A panel of judges cast opinions about the challenge performances and runway looks, first to the contestants onstage, and then again with them offstage.

Fred van Leer acts as both the host and main judge, with Nikkie Plessen as supporting judge in the first season. In the second season, Marieke Samallo took over Nikkie Plessen's spot behind the judging table.

Rotating judges in the first season were Sanne Wallis de Vries and Claes Iversen. In the second season, these roles were taken over by Carlo Boszhard and Raven van Dorst.

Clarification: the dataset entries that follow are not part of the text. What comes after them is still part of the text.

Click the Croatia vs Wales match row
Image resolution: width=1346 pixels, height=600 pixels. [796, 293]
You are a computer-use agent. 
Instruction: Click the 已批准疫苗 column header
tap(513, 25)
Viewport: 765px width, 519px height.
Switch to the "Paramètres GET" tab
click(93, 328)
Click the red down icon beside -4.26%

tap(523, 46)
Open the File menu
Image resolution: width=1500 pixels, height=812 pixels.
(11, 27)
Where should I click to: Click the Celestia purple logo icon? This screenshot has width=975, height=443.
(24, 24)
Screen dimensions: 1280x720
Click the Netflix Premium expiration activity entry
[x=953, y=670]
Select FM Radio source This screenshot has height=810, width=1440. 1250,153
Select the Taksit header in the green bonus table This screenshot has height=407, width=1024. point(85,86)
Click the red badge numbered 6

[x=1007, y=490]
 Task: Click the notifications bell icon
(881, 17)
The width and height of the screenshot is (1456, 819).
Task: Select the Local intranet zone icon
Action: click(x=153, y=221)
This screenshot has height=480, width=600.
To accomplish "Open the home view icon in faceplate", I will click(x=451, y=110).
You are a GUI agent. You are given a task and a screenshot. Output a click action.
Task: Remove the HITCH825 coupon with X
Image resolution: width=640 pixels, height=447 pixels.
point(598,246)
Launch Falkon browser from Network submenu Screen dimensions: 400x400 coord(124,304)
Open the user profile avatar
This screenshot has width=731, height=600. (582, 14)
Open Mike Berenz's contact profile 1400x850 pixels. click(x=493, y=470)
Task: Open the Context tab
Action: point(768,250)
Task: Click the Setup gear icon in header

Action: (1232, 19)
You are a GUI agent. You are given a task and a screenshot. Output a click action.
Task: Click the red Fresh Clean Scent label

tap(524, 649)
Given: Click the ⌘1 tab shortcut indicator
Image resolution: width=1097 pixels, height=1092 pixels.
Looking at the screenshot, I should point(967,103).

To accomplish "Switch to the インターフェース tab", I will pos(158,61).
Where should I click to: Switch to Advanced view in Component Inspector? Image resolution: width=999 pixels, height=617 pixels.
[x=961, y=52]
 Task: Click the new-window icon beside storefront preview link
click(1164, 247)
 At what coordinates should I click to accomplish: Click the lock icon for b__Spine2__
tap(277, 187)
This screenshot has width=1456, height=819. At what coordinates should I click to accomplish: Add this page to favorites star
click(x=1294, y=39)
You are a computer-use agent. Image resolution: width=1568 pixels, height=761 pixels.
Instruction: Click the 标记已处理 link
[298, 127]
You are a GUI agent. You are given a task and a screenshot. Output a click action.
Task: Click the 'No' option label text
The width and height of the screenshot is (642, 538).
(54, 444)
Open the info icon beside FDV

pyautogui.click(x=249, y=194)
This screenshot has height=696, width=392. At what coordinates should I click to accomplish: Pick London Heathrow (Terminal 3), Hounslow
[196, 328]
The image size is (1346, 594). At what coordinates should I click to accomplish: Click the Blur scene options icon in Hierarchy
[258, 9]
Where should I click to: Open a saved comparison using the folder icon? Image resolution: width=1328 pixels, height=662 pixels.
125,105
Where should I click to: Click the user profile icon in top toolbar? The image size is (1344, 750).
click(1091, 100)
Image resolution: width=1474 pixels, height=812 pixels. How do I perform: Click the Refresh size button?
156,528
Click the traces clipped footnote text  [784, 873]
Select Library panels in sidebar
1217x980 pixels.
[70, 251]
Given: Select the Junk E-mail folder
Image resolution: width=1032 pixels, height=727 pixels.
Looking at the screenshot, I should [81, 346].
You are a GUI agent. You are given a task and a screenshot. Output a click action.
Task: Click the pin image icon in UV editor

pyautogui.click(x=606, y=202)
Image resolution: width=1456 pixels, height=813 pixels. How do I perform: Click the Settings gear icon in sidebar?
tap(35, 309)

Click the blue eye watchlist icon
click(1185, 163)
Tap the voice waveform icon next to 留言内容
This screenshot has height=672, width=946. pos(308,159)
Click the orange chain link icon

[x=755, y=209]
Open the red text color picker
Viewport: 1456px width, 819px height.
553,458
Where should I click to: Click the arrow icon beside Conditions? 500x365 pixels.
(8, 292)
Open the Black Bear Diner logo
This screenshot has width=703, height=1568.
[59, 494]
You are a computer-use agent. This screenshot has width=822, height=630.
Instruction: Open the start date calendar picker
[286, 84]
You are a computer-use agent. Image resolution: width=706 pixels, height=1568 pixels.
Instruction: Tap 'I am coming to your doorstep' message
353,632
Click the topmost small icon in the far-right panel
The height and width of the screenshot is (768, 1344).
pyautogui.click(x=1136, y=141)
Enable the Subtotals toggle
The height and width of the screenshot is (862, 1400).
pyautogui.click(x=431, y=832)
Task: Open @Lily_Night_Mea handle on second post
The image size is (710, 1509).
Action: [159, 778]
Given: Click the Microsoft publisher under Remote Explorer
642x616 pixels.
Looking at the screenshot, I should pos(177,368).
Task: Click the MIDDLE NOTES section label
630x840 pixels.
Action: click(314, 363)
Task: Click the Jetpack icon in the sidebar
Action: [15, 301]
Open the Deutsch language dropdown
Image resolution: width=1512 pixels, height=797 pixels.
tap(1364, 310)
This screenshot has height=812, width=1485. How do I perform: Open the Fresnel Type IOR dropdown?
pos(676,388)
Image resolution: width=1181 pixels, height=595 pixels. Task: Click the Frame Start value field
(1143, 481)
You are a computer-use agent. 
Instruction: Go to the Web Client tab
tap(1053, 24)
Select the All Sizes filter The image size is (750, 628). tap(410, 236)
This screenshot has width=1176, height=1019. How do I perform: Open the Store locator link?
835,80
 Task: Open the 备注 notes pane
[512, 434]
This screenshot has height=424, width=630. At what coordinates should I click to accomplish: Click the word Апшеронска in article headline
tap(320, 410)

Judges on Drag Race Holland
| Judge | Season |  |
| 1 | 2 |
| Fred van Leer | Main |  |
| Nikkie Plessen [nl] | Main |  |
| Marieke Samallo |  | Main |

== Series overview ==

| Season | Contestants | Episodes |  | Originally released |  | Winner | Runner-up | Miss Congeniality |
| First released | Last released |
| 1 | 10 | 8 |  | 18 September 2020 | 6 November 2020 | Envy Peru | Janey Jacké | Ma’Ma Queen |
| 2 | 10 | 8 |  | 6 August 2021 | 24 September 2021 | Vanessa Van Cartier | My Little Puny | Tabitha |

=== Season 1 (2020) ===

The first season of Drag Race Holland began airing on 18 September 2020 on Videoland in the Netherlands and World of Wonder's WOW Presents Plus streaming service internationally, and ran for 8 episodes. The cast was announced on 7 September on YouTube. Envy Peru, Janey Jacké, Ma'Ma Queen and Miss Abby OMG made the final, with Envy Peru being crowned the First Dutch Drag Superstar.

=== Season 2 (2021) ===

The second season of Drag Race Holland was confirmed and casting was closed on 1 March 2021. A trailer for the second season was uploaded to YouTube and social media on 9 July. The cast was officially announced on 27 July 2021. The season started airing on 6 August and concluded on 24 September 2021. My Little Puny, Vanessa Van Cartier and Vivaldi made it to the finale, with Vanessa Van Cartier winning the season.

== Contestants ==

There have been a total of 20 contestants featured in the first two seasons of Drag Race Holland, with Envy Peru and Vanessa Van Cartier being crowned Holland's Next Drag Superstars.